+++ Records for this task
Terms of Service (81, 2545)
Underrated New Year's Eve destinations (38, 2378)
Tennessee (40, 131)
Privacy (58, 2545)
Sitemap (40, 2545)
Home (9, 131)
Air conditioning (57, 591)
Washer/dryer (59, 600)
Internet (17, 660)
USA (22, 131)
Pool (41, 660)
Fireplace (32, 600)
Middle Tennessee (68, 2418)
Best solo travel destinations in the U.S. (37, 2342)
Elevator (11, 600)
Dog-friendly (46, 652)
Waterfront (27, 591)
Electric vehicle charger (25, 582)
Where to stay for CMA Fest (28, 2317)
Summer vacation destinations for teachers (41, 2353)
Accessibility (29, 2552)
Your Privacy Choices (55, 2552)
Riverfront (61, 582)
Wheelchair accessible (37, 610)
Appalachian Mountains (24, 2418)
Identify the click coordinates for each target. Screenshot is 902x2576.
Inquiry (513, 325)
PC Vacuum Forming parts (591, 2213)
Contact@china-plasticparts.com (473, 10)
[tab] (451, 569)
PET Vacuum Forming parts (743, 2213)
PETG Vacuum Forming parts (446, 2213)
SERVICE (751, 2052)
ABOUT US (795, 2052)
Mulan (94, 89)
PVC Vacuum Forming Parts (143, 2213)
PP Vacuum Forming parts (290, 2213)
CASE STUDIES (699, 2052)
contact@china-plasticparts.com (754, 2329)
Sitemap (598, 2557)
++++++
## Task instructions
Out of the data above, transcribe exactly and only the lines starting with the line that has "Best solo travel" and going on through the line that has "Inquiry (513, 325)", both included.

## Answer for the task
Best solo travel destinations in the U.S. (37, 2342)
Elevator (11, 600)
Dog-friendly (46, 652)
Waterfront (27, 591)
Electric vehicle charger (25, 582)
Where to stay for CMA Fest (28, 2317)
Summer vacation destinations for teachers (41, 2353)
Accessibility (29, 2552)
Your Privacy Choices (55, 2552)
Riverfront (61, 582)
Wheelchair accessible (37, 610)
Appalachian Mountains (24, 2418)
Identify the click coordinates for each target. Screenshot is 902x2576.
Inquiry (513, 325)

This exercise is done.